§ **Task requirements**:
Recast the entries below as a Markdown table with the columns Row and Entry, starting with the line containing "XXL (776, 349)" and going on through the line containing "The height and width of the page is (2045, 1447).", both included. Number each line in Row, put its text in Entry, and leave out blank lines.

§ **Source data**:
______________________________

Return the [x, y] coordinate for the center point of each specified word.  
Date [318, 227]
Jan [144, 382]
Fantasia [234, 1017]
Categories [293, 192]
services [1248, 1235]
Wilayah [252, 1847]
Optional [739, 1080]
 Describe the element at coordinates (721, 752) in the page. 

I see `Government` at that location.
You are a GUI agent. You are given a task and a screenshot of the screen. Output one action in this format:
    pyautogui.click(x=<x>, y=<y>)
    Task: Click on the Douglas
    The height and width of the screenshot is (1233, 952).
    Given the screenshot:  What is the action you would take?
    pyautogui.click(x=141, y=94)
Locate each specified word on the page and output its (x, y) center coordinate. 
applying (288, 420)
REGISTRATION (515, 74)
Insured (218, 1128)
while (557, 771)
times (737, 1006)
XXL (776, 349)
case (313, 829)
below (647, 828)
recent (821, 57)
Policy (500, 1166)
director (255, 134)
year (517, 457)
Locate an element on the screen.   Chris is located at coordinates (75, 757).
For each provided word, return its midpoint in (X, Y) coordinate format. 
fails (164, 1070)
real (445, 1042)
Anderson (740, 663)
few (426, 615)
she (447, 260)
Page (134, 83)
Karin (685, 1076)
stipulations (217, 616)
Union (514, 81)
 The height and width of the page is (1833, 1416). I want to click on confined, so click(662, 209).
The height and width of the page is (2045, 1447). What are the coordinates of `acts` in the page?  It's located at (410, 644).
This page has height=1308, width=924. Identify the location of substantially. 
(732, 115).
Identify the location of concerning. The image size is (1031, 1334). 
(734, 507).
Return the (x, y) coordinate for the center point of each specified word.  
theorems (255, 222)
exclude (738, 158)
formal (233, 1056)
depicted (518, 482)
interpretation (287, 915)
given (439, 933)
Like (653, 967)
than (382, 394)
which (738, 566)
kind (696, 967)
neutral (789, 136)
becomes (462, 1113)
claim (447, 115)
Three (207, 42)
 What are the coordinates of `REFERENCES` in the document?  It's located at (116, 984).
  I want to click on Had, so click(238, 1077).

______________________________

§ **Solution for this problem**:
| Row | Entry |
|---|---|
| 1 | XXL (776, 349) |
| 2 | case (313, 829) |
| 3 | below (647, 828) |
| 4 | recent (821, 57) |
| 5 | Policy (500, 1166) |
| 6 | director (255, 134) |
| 7 | year (517, 457) |
| 8 | Locate an element on the screen.   Chris is located at coordinates (75, 757). |
| 9 | For each provided word, return its midpoint in (X, Y) coordinate format.  |
| 10 | fails (164, 1070) |
| 11 | real (445, 1042) |
| 12 | Anderson (740, 663) |
| 13 | few (426, 615) |
| 14 | she (447, 260) |
| 15 | Page (134, 83) |
| 16 | Karin (685, 1076) |
| 17 | stipulations (217, 616) |
| 18 | Union (514, 81) |
| 19 |  The height and width of the page is (1833, 1416). I want to click on confined, so click(662, 209). |
| 20 | The height and width of the page is (2045, 1447). What are the coordinates of `acts` in the page?  It's located at (410, 644). |